What needs to be done
Write out the records word for word, with no pictures.

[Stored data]
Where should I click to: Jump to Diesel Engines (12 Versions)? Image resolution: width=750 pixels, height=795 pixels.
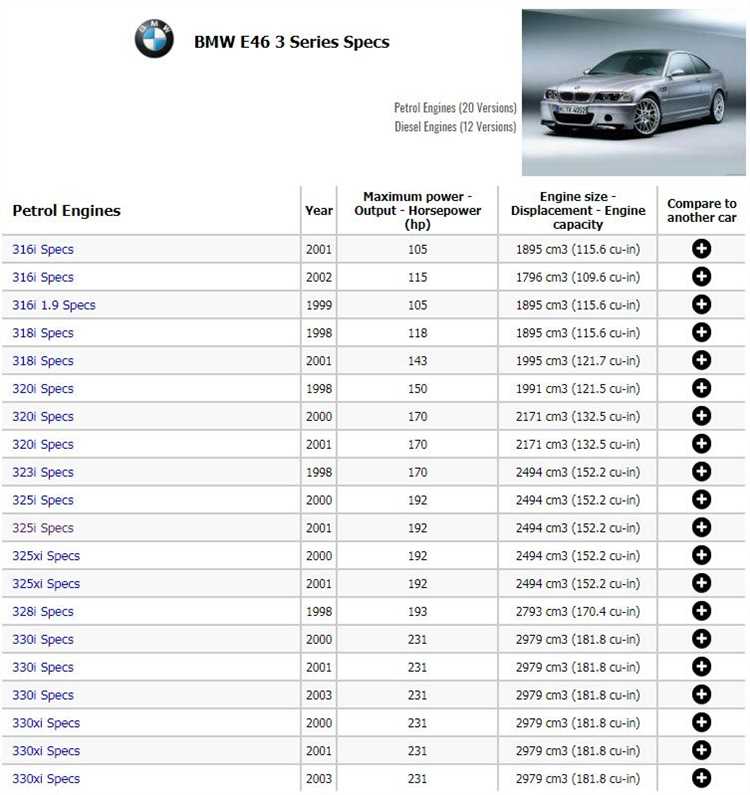click(x=455, y=127)
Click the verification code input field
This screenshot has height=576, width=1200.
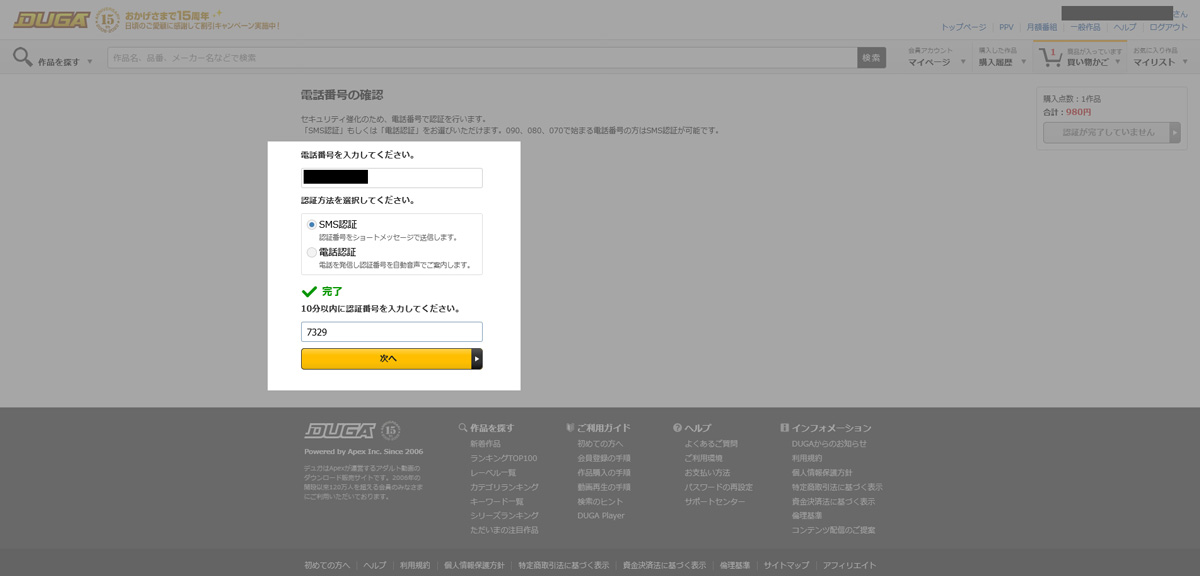tap(391, 332)
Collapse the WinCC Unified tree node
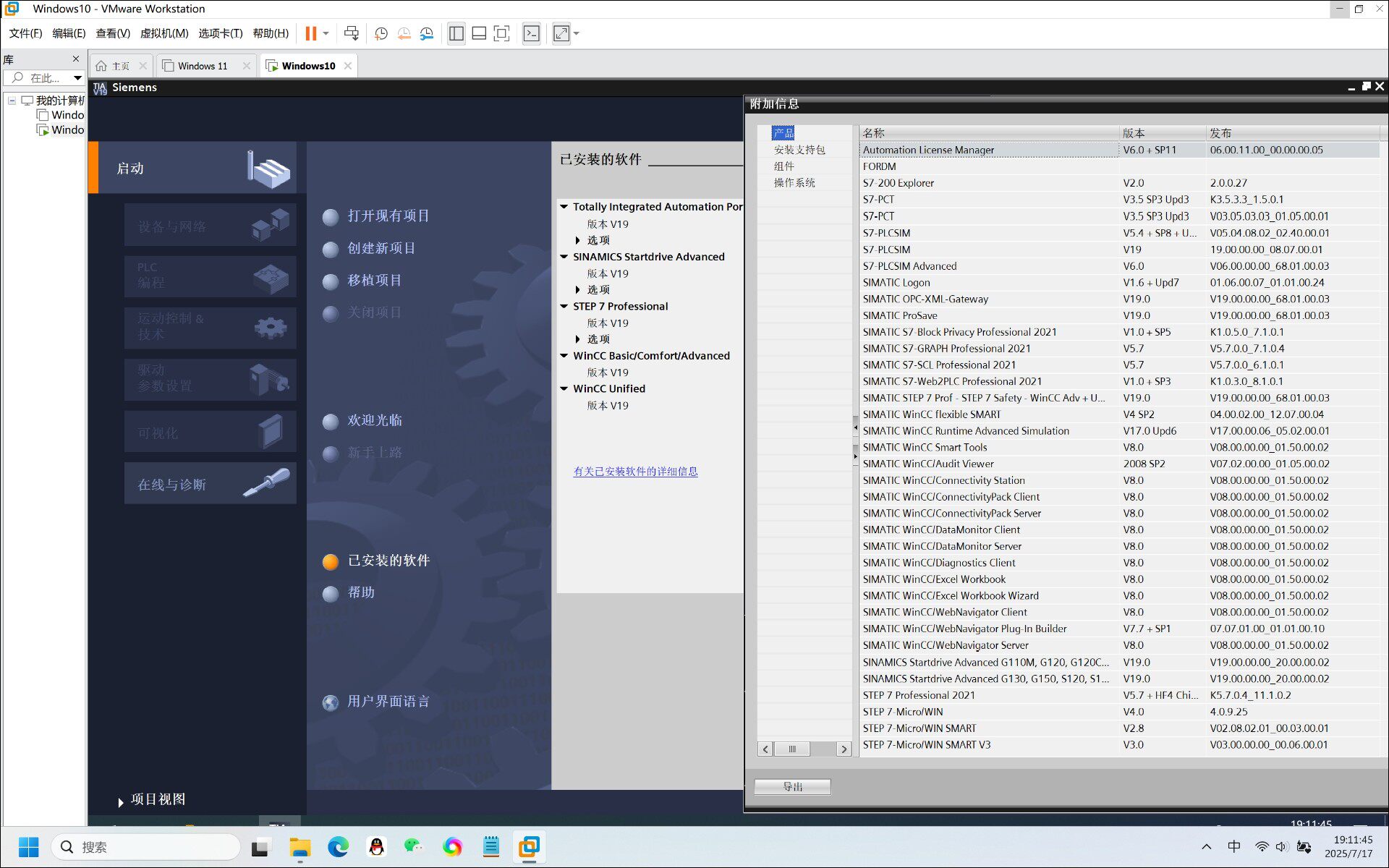 [x=564, y=389]
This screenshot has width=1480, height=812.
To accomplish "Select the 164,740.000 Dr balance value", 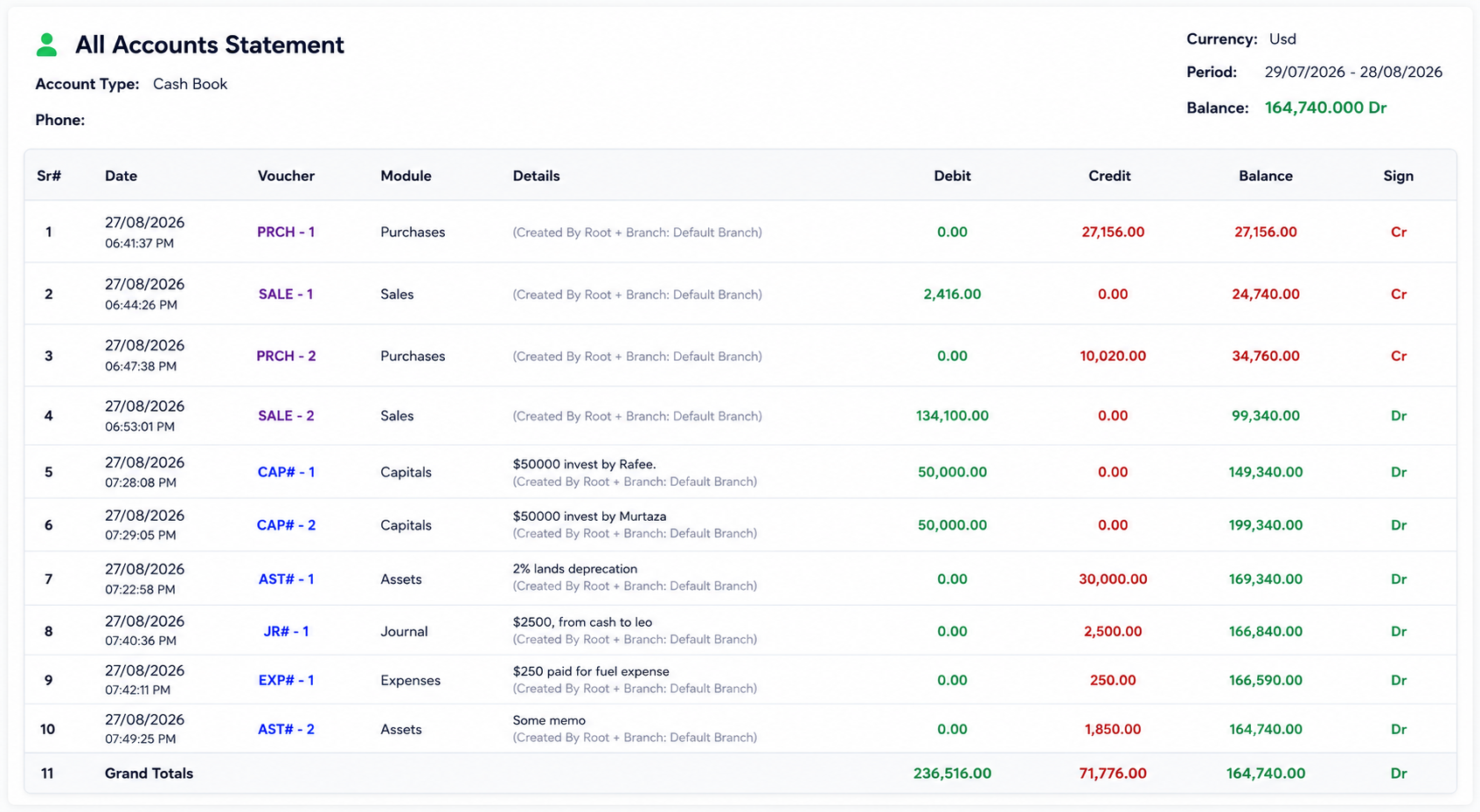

Task solution
Where should I click to: Jump to Diesel Engines (12 Versions)? Image resolution: width=750 pixels, height=795 pixels.
click(x=455, y=127)
Click the verification code input field
This screenshot has height=576, width=1200.
tap(391, 332)
Collapse the WinCC Unified tree node
 [x=564, y=389]
This screenshot has width=1480, height=812.
To accomplish "Select the 164,740.000 Dr balance value", 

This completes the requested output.